### Try it
Wherever "element" occurs in the entries, copy the line that holds it.

### Information supplied
Start of Block

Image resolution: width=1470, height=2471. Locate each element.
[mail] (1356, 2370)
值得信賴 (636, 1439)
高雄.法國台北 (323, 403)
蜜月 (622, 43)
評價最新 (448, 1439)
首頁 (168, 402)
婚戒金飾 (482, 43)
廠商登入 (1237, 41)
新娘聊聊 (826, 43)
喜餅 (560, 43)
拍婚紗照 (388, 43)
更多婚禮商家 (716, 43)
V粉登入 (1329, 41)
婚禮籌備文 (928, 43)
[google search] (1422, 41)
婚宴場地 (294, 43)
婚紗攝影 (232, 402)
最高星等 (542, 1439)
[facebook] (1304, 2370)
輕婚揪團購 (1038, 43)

End of Block
Start of Block

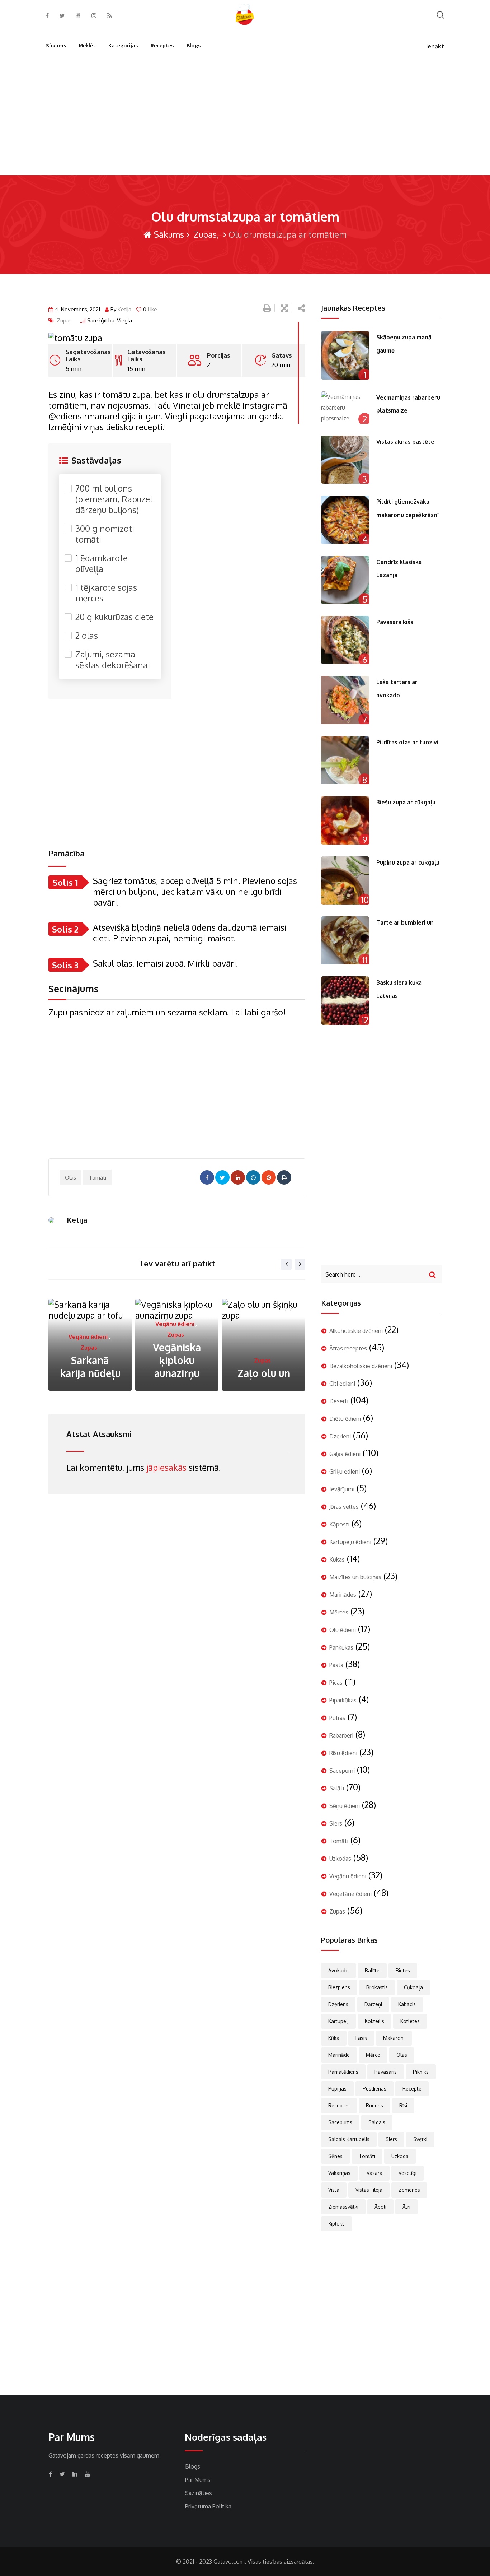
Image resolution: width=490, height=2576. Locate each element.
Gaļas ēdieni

End of Block

### Solution for this task
Image resolution: width=1470, height=2471. Locate each element.
Image resolution: width=490, height=2576. Locate each element.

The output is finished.